Beitragvon Tobi » 08.09.2018, 22:32

ingo cgn hat geschrieben:Eben, in den letzten zwanzig Jahren, heute ist aber nicht vor 5 Jahren. Um enteignen zu können und sich über den Naturschutz stellen zu können muß die Versorgungssicherheit davon abhängen, tut sie aber nicht mehr.
Gehst du nie in den Wald? Irgendein Wald irgendwo auf der Welt ersetzt nicht den vor deiner Haustür. Mach doch mal ein Wochenende oder mehr Urlaub im Rheinischen Braunkohlerevier. Ich kann dir versichern daß selbst der Wald auf der https://de.wikipedia.org/wiki/Vollrather_H%C3%B6he bis heute keine "Seele" entwickelt hat, das Naturerlebniss ist Null, da macht jede Baumschule mehr Spaß. Bei der Sophienhöhe könnte man ja noch argumentieren, daß sie zu jung ist, bei der Vollrather Höhe zieht das nicht mehr. Die Rheinisch Westfälischen Extremisten haben noch nie ehrlich argumentiert, daher solltest du von nix ausgehen.

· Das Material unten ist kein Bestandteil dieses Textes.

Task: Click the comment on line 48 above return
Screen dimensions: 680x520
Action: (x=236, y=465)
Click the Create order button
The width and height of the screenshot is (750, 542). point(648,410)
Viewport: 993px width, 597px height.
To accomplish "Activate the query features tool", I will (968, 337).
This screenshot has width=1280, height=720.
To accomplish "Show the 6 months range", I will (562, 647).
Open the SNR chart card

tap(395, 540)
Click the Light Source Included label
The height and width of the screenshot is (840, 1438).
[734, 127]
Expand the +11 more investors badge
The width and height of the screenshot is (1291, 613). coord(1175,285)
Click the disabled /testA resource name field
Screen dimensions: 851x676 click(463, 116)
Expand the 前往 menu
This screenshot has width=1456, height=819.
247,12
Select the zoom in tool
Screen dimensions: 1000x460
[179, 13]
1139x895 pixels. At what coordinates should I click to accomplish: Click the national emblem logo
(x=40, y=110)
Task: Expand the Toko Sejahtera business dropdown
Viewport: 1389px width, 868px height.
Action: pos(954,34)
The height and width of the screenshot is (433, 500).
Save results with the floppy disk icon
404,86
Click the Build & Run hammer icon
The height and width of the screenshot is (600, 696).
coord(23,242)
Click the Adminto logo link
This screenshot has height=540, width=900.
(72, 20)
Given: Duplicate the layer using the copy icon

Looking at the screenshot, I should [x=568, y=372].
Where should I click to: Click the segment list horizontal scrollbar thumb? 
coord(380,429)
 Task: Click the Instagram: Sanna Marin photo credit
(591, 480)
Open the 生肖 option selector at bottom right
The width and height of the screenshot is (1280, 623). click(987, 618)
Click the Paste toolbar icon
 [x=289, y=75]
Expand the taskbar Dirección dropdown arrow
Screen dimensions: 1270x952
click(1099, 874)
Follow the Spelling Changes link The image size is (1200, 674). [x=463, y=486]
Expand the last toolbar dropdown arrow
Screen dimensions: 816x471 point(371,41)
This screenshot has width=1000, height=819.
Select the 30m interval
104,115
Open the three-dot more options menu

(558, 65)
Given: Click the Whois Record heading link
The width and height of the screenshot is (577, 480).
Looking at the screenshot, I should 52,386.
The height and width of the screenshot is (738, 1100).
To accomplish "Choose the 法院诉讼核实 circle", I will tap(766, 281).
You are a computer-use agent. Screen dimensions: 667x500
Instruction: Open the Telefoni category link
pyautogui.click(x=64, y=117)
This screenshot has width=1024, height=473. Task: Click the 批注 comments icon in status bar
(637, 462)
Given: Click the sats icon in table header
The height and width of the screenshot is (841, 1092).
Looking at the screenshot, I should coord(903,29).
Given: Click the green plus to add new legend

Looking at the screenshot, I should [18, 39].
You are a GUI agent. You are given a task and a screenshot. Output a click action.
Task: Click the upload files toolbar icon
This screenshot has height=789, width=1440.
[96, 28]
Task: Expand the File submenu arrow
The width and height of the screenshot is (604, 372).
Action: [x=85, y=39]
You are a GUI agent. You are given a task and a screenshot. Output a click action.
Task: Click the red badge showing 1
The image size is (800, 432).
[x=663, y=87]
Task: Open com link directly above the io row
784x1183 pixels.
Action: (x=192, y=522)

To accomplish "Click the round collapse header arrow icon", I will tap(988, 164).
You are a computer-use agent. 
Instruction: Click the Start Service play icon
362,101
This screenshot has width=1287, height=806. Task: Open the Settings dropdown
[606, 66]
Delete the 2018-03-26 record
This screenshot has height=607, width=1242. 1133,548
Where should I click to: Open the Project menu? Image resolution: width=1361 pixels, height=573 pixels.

Okay, ich bin davon ausgegangen, dass der RWE das alles schon gehört und der ganze Wald Eigentum von RWE ist.
Da hab ich natürlich auch was dagegen! Ich würde meine Wiese auch nicht für 5 Euro/qm verkaufen oder mich enteignen lassen, nur weil das so der Wiesenpreis ist. RWE zieht aber darunter im wahrsten Sinne des Wortes massig Kohle raus.
Da muss dann schon ordentlich was rausspringen, sozusagen ein unmoralisches Angebot, damit ich verkaufen würde. Dann kann sich der Konzern oder Staat immer noch überlegen, ob sich das Ganze lohnt.
Dafür die Leute für nen Spottpreis enteignen kann es nicht sein! So wichtig ist RWE nicht und der Braunkohlestrom wird auch nicht gebraucht! Dann sollen die eben die Kohle aus anderen Teilen der Welt kaufen und im Kraftwerk Westfalen verstromen. Dann ist es eben so.
Wir können nicht, vernünftig und volkswirtschaftlich gerechnet, in den nächsten 10-20 Jahren vollständig aus der (Stein-)Kohle aussteigen. Lieber verstrome ich die Kohle aus Kolumbien hier anstatt eine kWh in einem polnischen, rumänischen oder tschechischen Kohle oder Atomkraftwerk herzustellen oder wertvolles Gas dafür herzunehmen. Das Ganze aber auch nur dann, wenn die Sonne nicht ausreichend scheint.